I plan to educate more in 2012. I don’t know what changed in me between the time I taught an intro course at Hunter College and now, but somewhere along the way I forgot what it meant to teach. You can’t just moan and groan that people simply don’t know things; if they don’t know things you do, then it’s your responsibility to bring them up to speed on topics relevant to the work. If there’s an opportunity to be an authority at work without being obnoxious, it’s incumbent on you to do the heavy lifting. In the short run, it may seem arduous, but you know what, your coworkers will respect you for taking it on and they’ll appreciate the opportunity to understand where you’re coming from. Once you’ve educated, everything starts to fit together better and you’ll stop feeling like you’re at odds with your department, or that you’re a fish out of water. Chances are, your coworkers see you the same way.

If you know me personally you’ll think this word of advice is very funny, but I plan on being more aggressive in 2012. Nothing I’ve written above comes to fruition without pushing for those opportunities. For me, this means thinking about work the way I thought about school: the “creative” or “knowledge worker” needs to incorporate debate and reflection into their daily routine.  For me, I need that engagement to feel whole, to feel like I’m contributing and being heard. But as I said above, unless you’re following through on that agenda, they’re nothing more than empty threats. The only way to actually “hack your job” is to do it.

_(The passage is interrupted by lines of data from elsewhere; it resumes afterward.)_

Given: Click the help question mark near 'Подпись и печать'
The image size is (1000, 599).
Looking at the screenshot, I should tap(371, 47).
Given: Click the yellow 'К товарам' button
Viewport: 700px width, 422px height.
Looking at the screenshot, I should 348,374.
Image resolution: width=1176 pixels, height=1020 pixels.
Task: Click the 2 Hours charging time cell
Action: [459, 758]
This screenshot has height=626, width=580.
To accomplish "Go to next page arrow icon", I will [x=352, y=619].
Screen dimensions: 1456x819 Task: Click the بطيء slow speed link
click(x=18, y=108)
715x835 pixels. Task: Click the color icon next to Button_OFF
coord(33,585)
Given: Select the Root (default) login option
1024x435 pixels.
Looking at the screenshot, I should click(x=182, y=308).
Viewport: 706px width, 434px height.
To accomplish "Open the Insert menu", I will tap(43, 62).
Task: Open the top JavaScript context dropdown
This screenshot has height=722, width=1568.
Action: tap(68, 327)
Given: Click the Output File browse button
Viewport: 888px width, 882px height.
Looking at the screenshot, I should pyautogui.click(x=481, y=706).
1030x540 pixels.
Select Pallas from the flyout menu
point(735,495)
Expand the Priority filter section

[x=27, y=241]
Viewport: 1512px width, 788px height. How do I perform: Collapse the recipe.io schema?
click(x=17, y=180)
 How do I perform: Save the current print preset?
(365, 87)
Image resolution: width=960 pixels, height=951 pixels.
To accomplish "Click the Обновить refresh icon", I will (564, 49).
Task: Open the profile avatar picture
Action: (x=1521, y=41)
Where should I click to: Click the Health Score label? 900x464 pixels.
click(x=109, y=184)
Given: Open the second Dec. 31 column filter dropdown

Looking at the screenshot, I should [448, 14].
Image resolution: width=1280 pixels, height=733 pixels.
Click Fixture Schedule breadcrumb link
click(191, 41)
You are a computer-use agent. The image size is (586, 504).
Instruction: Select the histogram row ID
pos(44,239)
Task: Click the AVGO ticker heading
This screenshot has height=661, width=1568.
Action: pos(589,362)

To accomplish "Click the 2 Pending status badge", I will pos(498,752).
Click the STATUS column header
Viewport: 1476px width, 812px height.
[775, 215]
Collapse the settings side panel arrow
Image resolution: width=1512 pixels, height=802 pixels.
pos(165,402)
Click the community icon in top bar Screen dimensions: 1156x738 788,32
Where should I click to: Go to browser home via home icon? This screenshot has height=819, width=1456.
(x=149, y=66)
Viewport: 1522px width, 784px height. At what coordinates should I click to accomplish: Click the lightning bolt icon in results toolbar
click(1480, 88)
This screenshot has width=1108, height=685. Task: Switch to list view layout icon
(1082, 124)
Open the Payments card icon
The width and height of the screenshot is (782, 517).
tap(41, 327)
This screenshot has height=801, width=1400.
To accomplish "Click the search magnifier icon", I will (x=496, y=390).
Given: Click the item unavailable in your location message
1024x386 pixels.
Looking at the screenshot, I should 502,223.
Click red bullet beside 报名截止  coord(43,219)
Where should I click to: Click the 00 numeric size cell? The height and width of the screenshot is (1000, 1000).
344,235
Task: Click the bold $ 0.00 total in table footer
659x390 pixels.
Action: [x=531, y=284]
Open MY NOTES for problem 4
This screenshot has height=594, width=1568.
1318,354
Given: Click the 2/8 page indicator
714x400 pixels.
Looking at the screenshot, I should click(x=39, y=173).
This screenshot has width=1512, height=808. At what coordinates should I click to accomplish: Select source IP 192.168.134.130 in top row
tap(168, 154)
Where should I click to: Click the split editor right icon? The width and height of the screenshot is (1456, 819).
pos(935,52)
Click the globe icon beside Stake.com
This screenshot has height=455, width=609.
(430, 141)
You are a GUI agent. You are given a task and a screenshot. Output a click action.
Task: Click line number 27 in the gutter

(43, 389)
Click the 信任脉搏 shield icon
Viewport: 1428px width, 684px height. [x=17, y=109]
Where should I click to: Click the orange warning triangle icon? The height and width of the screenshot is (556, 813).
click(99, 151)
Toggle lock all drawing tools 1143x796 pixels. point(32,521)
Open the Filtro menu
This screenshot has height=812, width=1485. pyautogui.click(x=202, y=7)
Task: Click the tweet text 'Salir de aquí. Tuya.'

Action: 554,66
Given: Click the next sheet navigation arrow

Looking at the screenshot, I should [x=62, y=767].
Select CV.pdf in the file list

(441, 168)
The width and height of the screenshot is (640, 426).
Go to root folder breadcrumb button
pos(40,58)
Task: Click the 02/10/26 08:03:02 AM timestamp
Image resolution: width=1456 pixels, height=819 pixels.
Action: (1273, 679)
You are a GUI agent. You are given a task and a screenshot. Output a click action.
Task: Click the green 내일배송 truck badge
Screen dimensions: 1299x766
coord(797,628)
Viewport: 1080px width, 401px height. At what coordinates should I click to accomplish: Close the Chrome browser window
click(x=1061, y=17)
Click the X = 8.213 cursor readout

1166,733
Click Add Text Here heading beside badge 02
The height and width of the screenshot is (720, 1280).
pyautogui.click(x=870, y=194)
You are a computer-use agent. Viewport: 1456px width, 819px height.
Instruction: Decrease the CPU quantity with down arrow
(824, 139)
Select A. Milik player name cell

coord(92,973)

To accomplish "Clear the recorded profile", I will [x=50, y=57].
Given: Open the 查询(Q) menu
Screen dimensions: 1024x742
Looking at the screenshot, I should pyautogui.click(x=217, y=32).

Lastly, be generous. It cannot be stressed enough. There is no better bulwark against job security paranoia than being generous in every aspect of your work. People want to trust you and to be trusted. If you can assure them that you’re on the same team, you’ll spend much less time and energy (same thing, no?) worrying about who’s saying what about whom and that makes you more effective at your job. Most importantly, it improves your image at work and that’s really important. This is not to say you should be the Pollyanna of your workplace; generosity applies to critical thinking skills as well, something I covered immediately above. But be mindful of others in those criticisms, get past “no,” make your objective clear and educate everyone you work with to that end. You’ll be glad you did.

Short version? Write a plan. Execute against it. This isn’t just about “managing up” and other CYA efforts we all undertake from time to time. Get past “no” and get hacking in 2012.